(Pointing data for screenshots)

==============================

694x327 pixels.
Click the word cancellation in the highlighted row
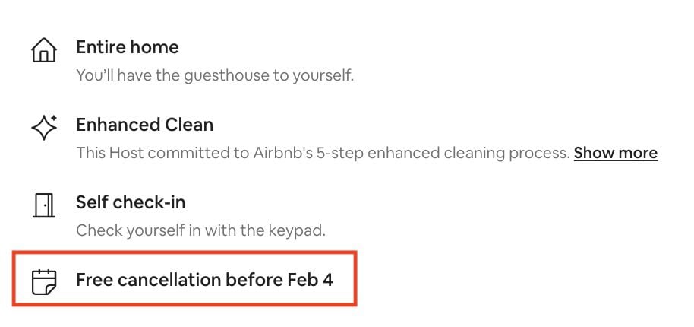[x=170, y=280]
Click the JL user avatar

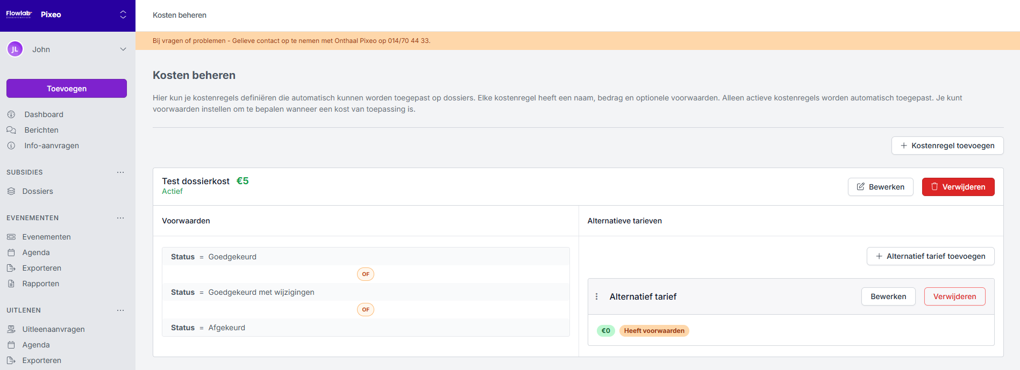15,49
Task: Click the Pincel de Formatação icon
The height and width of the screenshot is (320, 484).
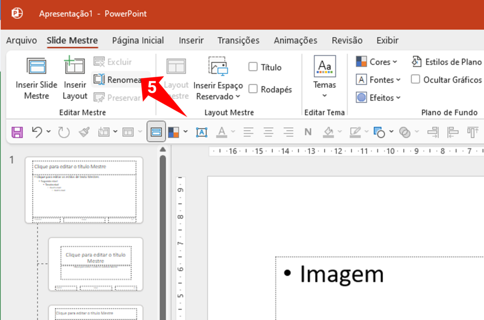Action: coord(84,132)
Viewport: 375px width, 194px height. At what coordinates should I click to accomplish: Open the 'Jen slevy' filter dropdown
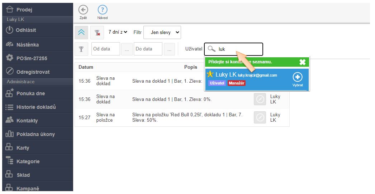[162, 32]
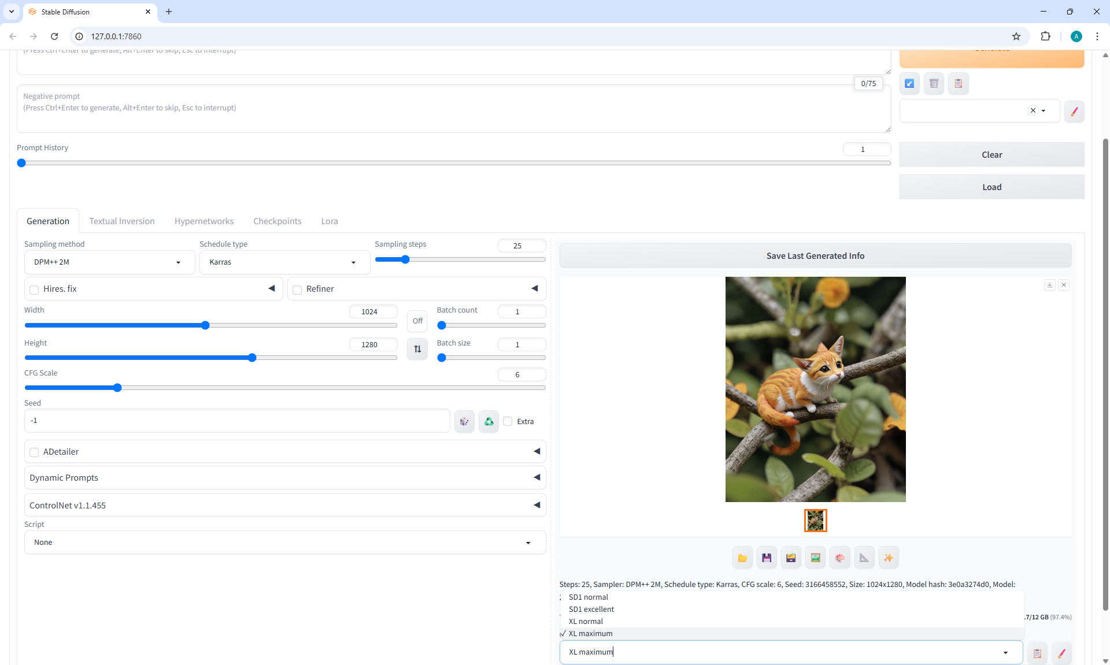Open the Schedule type Karras dropdown
This screenshot has width=1110, height=665.
point(283,262)
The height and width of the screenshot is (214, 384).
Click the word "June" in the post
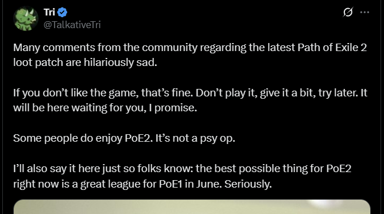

==============================

▶ WHAT YOU HAVE TO DO
Count the lines of the records above that contain the string "width", treating uppercase and lowercase as different. Reply with the number alone.

▶ SOLUTION FOR THIS TASK
4